C’est 1,5 milliard d’euros
d’investissement sur trois ans qui seront ainsi mobilisés.
2/
Simplification de la réglementation applicable aux agents de voyage tout en
assurant un niveau élevé de protection aux consommateurs. Les quatre
régimes d’autorisation existants sont remplacés par un régime unique de
déclaration. Tous les professionnels qui exercent l’activité de vente de
voyages ou de séjours continueront à devoir disposer d’une garantie
financière ainsi que d’une assurance de responsabilité civile professionnelle
et répondre à des conditions d’aptitude professionnelle. Il leur faudra
en outre être inscrit sur un registre public.
3/
Modernisation du régime des « voitures de tourisme de luxe dites de
grande remise » qui seront désormais dénommées « voitures de
tourisme avec chauffeur ». L’obligation de possession d’une licence
pour les entreprises de voiture de tourisme avec chauffeur est supprimée.
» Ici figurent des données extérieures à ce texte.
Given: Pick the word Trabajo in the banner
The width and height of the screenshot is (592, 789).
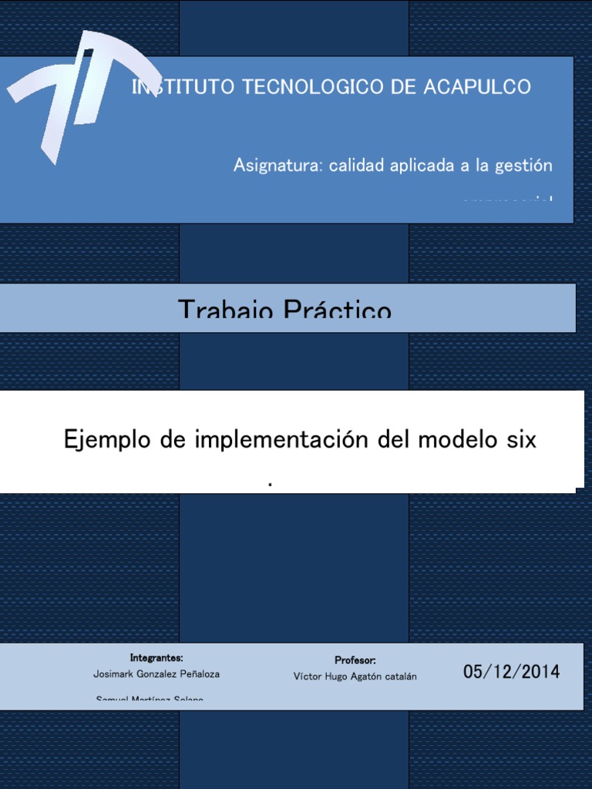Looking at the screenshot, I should pyautogui.click(x=227, y=310).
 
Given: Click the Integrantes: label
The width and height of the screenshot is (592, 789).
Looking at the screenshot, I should pyautogui.click(x=156, y=658).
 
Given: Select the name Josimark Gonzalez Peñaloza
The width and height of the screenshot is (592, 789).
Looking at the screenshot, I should pyautogui.click(x=156, y=673).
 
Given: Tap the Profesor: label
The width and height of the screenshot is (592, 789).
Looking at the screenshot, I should pyautogui.click(x=355, y=660).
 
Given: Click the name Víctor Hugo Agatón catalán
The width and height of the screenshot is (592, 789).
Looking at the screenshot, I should pyautogui.click(x=355, y=677).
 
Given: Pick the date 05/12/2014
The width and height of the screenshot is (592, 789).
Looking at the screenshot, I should pyautogui.click(x=512, y=672).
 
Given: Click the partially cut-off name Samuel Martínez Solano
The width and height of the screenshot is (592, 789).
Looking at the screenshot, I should pyautogui.click(x=150, y=698).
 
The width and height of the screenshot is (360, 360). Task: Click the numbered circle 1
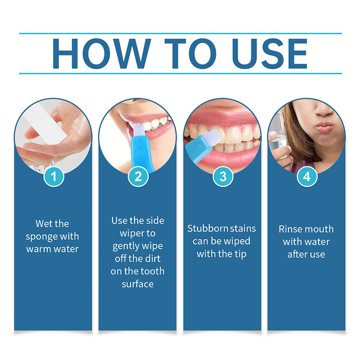pyautogui.click(x=54, y=176)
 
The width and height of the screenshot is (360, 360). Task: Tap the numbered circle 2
pyautogui.click(x=138, y=176)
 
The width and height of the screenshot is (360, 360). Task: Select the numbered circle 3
pyautogui.click(x=223, y=176)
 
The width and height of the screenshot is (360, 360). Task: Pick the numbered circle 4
pyautogui.click(x=307, y=176)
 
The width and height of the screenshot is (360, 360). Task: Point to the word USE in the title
pyautogui.click(x=270, y=54)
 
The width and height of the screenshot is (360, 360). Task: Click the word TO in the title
pyautogui.click(x=190, y=54)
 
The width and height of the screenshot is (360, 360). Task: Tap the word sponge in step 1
pyautogui.click(x=40, y=237)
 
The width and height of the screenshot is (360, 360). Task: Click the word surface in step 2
pyautogui.click(x=138, y=284)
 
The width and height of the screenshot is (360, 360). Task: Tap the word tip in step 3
pyautogui.click(x=240, y=254)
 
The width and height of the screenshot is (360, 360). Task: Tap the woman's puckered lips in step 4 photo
pyautogui.click(x=324, y=127)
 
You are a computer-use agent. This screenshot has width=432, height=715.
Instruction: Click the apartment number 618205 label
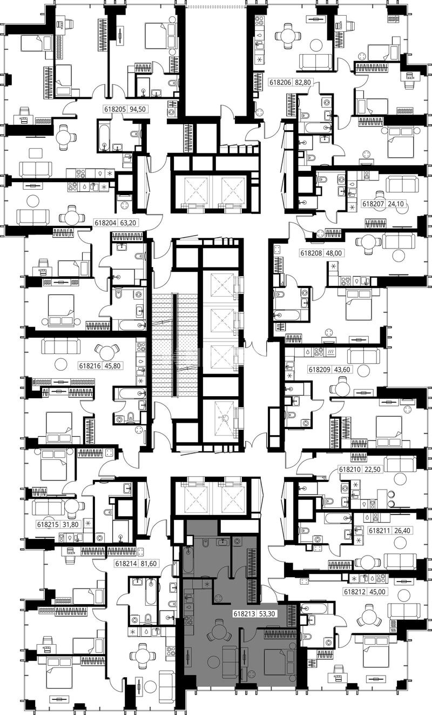[115, 109]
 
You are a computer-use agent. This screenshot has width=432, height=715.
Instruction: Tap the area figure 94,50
[137, 109]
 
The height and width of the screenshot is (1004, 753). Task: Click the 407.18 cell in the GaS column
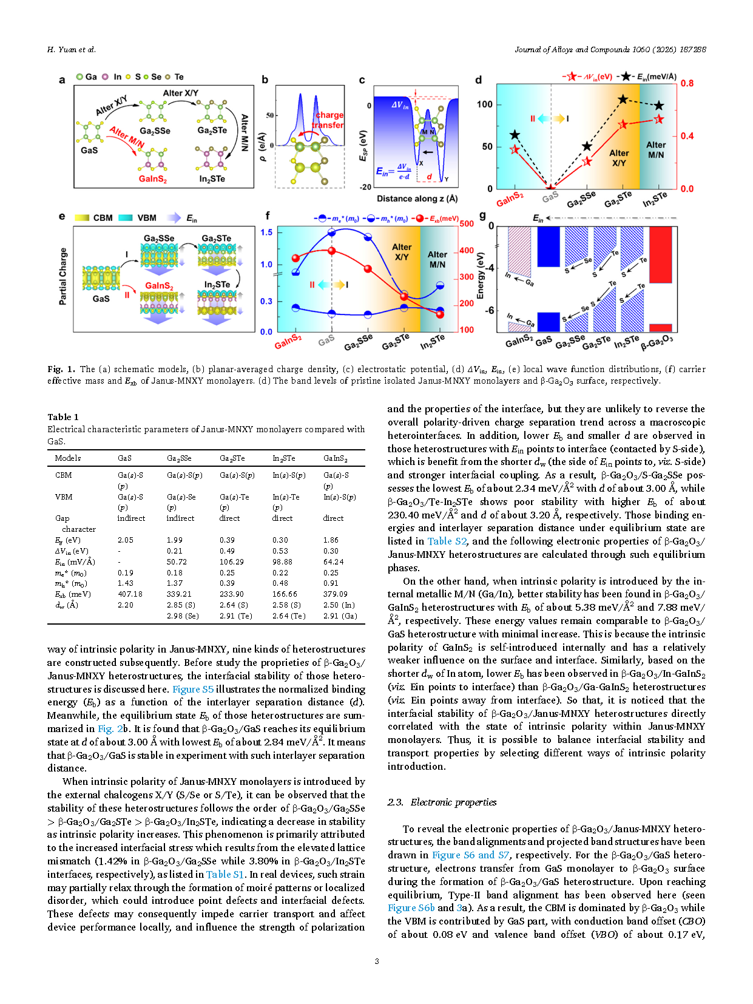[130, 594]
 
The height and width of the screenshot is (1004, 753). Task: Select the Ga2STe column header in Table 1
[232, 458]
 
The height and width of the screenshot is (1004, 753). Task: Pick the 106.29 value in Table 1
[231, 562]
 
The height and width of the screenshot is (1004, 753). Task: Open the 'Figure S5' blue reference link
[193, 690]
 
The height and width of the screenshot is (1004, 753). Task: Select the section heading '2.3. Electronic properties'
[442, 802]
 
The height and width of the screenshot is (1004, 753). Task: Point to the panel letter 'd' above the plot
[479, 80]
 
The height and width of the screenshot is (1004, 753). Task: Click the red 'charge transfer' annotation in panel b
[329, 120]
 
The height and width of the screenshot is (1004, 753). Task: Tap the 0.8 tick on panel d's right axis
[687, 83]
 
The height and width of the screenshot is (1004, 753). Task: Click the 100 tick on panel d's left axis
[485, 104]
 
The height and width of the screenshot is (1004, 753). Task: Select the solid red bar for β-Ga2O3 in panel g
[661, 254]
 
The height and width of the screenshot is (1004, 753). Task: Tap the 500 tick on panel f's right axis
[466, 224]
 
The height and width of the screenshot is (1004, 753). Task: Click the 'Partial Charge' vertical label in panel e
[62, 276]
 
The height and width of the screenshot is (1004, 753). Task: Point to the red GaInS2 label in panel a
[152, 179]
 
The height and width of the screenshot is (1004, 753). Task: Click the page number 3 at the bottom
[377, 961]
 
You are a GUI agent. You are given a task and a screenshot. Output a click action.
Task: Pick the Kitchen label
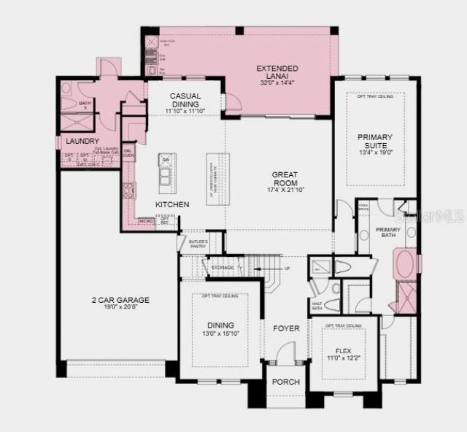click(x=172, y=205)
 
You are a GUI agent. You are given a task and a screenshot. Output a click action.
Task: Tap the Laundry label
click(x=82, y=141)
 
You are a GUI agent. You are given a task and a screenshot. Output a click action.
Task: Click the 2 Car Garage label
click(x=120, y=300)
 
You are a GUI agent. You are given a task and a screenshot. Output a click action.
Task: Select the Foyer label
click(x=287, y=328)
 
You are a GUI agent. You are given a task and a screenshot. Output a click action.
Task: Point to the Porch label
click(x=285, y=382)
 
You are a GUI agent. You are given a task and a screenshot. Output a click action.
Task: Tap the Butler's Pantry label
click(x=198, y=244)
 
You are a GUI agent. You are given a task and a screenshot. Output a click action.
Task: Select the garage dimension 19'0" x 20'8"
click(x=120, y=309)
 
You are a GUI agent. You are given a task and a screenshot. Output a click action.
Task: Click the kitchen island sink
click(x=166, y=175)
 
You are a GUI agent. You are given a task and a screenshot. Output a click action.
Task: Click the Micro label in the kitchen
click(x=146, y=220)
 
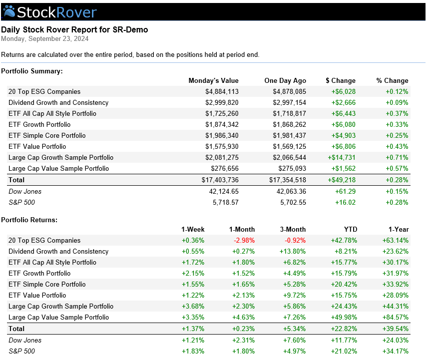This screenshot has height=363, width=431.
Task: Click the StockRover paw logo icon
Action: click(x=9, y=11)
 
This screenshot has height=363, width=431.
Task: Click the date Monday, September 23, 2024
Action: click(x=45, y=39)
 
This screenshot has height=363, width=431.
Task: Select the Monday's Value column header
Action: click(x=214, y=80)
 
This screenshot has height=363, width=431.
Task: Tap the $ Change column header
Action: click(x=341, y=80)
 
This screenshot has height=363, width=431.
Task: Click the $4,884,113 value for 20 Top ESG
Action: click(x=222, y=91)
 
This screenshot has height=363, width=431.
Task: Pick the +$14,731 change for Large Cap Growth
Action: click(x=342, y=157)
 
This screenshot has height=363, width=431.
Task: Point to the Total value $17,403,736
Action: click(x=220, y=180)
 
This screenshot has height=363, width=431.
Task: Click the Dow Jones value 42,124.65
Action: click(x=224, y=192)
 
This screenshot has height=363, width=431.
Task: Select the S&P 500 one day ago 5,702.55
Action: click(x=293, y=203)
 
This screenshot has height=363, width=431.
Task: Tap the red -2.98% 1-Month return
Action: click(x=244, y=241)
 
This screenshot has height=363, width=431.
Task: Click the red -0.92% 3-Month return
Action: click(x=295, y=241)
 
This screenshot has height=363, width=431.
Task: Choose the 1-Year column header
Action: click(x=399, y=230)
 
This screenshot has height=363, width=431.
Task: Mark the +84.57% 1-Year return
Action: click(x=396, y=318)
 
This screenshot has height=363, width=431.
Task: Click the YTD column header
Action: click(x=351, y=230)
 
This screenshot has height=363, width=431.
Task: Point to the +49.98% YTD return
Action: click(x=344, y=318)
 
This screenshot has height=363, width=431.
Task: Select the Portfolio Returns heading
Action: click(x=29, y=220)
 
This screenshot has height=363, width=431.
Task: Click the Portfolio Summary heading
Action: click(x=32, y=71)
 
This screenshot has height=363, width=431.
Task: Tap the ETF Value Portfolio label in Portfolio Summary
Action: click(x=37, y=146)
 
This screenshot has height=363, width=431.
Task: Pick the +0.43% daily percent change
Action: click(x=397, y=146)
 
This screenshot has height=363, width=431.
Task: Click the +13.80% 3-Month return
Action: click(x=293, y=252)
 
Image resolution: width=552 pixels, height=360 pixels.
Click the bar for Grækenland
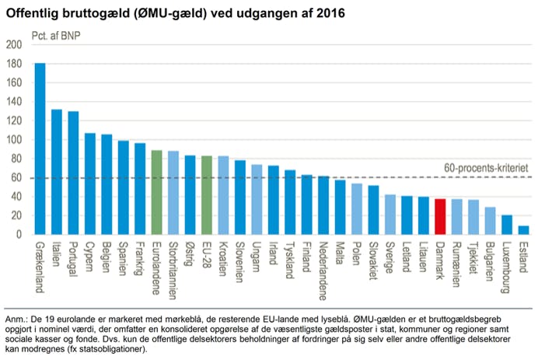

Les chefs de ces entreprises devront continuer à disposer de véhicules
répondant à des conditions de compétence et de moralité définies par
décret.
4/
Mise en place de l’Agence de développement touristique, issu du
rapprochement d’ODIT France et de Maison de la France. Elle
deviendra l’opérateur unique de l’Etat en matière de tourisme. A côté de
ses missions de promotion et d’ingénierie touristique, l’agence se voit
confier des missions d’intérêt général. Elle élaborera et actualisera le
référentiel de classement hôtelier. Cette fusion des services de l’Etat
va dans le bon sens car elle entraînera des économies de gestion.
5/
Modification de la réglementation sur les chèques-vacances. Une inégalité
flagrante existait dans les entreprises de moins de 50 salariés
puisqu’elles représentent moins d’un pour cent des bénéficiaires des
chèques vacances. C’est la raison pour laquelle ce projet de loi crée les
conditions d’un accroissement de la diffusion des chèques-vacances
dans ces entreprises de moins de
50 salariés.
A l’occasion de ce texte j’ai
déposé plusieurs amendements afin que :
ü les compétences
des chauffeurs puissent être justifiées non seulement par un examen mais
aussi par la réalisation d'un stage de formation professionnelle ou par
l'exercice d'une activité professionnelle en rapport avec les opérations
de transport touristique
ü en matière de
classement et d’hébergement, un même organisme évaluateur ne puisse
contrôler plus de deux fois successivement un même établissement
ü les chefs
d’entreprise de moins de 50 salariés puissent bénéficier des chèques
vacances (et non seulement leurs salariés)
ü un rapport soit
remis par le gouvernement sur la qualité de l’accueil dans les aéroports
de Paris
ü un registre des
entreprises de tourisme avec chauffeur soit mis en place (assouplissement du mécanisme
aujourd’hui en œuvre)
ü pour renforcer
la protection du consommateur, le régime de responsabilité des agences de
voyage en ligne soit aligné sur celui des agences de voyage
ü soit supprimée
la condition de compétence linguistique requise comme condition
d’aptitude professionnelle des chauffeurs de voiture de tourisme.
ü les magasins
puissent être ouverts le
dimanche dans les zones dites touristiques tels, comme l’a évoqué
plusieurs fois le Président de la République, les Champs Elysées ou la rue des Francs bourgeois à Paris.
ü les voitures de
tourisme avec chauffeur bénéficient des mêmes conditions d’accès et de
travail dans les aéroports que les taxis
C’est
par un vote consensuel que le Sénat a adopté, mercredi 8 avril 2009 ,en
première lecture, ce projet de loi sur le tourisme qui vise à moderniser
et à rendre plus compétitif ce secteur.
La majorité UMP et
Union centriste a voté pour ainsi que le PS et le RDSE (à majorité
radicaux de gauche). Le groupe communiste s'est abstenu.